* **What you are asked to do**
For the word "logo", work out how many lines in the records below contain it and state that count alone.

(Records for processing)

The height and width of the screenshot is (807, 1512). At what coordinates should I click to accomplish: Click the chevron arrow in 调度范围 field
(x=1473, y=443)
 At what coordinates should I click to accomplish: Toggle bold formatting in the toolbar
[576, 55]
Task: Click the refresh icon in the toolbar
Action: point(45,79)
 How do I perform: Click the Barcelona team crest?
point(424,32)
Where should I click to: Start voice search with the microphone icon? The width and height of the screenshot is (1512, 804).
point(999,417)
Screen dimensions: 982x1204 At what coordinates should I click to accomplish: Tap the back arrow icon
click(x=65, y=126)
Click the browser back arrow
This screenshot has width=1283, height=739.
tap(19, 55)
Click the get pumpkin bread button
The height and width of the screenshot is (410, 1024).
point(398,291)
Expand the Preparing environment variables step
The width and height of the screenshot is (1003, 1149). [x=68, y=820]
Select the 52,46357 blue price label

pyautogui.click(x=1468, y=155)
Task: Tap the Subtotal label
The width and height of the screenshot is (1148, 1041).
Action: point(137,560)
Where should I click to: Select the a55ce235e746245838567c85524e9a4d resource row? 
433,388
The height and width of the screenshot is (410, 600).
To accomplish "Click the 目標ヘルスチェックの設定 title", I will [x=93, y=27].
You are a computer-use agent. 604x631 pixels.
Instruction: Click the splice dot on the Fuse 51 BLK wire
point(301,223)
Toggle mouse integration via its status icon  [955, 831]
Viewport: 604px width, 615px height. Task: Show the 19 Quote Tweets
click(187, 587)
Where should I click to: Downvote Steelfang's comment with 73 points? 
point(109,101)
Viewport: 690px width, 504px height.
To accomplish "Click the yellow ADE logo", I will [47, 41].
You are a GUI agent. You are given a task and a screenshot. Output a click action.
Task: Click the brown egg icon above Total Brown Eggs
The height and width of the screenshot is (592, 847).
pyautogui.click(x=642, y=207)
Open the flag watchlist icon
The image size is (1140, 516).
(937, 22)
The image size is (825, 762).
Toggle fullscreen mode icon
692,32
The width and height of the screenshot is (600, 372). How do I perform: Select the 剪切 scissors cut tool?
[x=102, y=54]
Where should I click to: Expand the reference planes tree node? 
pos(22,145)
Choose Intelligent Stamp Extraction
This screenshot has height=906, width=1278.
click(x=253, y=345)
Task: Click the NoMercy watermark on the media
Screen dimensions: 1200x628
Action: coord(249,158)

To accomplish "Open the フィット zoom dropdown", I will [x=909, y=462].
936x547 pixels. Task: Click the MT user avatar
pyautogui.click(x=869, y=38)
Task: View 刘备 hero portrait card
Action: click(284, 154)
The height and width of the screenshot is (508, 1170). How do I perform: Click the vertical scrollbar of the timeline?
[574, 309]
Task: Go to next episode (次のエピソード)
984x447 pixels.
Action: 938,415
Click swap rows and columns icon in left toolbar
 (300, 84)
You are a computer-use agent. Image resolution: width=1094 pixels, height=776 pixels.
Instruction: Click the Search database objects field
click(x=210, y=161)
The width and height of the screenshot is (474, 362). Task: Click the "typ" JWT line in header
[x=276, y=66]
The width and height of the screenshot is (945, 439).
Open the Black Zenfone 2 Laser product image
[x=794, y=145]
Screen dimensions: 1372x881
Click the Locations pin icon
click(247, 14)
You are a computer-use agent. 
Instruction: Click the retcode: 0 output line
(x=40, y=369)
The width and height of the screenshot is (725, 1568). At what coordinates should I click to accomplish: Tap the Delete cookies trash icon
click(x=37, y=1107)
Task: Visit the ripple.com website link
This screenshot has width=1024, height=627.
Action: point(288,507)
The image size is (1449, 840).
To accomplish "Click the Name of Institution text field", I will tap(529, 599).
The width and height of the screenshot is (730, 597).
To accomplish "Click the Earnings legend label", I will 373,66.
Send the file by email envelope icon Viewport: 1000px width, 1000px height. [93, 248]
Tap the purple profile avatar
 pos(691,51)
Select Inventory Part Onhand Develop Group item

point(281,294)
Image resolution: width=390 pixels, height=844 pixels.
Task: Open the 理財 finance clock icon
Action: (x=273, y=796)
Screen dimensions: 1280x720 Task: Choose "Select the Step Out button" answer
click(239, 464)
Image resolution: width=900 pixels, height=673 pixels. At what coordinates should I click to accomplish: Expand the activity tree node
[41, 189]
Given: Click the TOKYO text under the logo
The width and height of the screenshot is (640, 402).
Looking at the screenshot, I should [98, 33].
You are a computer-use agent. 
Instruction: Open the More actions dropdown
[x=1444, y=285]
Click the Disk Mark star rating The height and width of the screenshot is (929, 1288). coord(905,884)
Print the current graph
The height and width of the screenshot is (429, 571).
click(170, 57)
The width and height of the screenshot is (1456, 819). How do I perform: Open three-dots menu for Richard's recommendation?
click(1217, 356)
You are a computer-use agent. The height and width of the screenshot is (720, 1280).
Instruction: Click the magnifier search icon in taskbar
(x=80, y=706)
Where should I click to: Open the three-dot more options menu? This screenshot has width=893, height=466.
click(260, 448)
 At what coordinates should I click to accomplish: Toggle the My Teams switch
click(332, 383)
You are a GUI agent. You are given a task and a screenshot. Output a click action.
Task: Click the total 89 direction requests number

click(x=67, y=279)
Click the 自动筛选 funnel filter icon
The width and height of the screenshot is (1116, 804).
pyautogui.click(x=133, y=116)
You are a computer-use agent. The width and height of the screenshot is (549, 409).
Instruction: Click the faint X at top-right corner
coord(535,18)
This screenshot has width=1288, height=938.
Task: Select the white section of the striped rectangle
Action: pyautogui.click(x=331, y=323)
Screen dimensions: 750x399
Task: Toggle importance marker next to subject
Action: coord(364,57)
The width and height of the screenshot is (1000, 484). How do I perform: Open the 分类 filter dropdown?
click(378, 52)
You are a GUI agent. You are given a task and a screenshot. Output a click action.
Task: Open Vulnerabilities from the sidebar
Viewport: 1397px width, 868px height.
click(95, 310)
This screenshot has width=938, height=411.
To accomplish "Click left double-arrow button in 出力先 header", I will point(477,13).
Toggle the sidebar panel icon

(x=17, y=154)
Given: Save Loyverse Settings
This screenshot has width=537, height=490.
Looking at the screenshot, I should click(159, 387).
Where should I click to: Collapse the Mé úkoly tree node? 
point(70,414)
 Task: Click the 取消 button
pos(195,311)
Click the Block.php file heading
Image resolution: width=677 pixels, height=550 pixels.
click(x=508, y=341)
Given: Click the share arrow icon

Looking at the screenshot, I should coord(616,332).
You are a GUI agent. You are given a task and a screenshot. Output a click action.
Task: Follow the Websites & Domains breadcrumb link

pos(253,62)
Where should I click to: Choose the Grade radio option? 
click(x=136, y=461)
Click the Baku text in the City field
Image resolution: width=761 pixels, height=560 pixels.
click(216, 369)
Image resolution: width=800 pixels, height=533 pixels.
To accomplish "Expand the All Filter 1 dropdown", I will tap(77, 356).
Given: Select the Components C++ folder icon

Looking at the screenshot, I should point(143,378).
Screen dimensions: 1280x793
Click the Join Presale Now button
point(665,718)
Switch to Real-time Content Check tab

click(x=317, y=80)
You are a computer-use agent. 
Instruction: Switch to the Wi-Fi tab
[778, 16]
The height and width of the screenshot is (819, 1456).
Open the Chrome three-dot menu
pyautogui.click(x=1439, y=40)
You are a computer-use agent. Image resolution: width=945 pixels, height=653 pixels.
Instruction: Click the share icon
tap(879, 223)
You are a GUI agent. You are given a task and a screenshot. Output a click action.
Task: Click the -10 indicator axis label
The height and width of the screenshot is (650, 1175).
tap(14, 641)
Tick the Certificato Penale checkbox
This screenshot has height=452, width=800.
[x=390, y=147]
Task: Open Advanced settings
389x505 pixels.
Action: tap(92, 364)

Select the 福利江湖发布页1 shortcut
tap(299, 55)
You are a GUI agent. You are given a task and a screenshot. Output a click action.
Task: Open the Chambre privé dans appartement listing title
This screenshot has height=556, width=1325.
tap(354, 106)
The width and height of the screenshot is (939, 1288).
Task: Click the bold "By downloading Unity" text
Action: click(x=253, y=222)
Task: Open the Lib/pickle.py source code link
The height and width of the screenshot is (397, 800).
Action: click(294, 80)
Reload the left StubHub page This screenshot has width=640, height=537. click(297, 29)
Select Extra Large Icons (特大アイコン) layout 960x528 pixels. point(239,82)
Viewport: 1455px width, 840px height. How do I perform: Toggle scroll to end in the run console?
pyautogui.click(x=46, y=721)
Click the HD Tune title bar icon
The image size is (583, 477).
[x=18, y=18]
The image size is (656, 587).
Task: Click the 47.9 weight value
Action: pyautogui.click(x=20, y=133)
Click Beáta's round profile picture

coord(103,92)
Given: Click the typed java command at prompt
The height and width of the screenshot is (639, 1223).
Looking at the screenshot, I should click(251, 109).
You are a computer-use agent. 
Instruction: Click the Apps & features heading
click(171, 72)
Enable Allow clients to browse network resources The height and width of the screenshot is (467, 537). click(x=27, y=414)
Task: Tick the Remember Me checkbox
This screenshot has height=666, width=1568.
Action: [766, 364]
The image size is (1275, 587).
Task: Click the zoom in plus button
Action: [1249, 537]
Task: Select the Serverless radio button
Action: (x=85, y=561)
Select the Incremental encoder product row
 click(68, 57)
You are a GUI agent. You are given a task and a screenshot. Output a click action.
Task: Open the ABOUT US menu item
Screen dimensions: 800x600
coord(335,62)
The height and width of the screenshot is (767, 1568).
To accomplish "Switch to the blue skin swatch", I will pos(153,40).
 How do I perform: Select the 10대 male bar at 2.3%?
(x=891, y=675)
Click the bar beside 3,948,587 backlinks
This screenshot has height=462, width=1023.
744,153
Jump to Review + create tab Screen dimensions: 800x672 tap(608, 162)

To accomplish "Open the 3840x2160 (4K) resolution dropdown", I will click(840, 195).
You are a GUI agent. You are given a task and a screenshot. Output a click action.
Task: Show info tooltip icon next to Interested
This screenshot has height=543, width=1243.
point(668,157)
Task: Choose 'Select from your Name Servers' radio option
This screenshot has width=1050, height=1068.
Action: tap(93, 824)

(End Records for processing)

* **Solution for this exercise**
2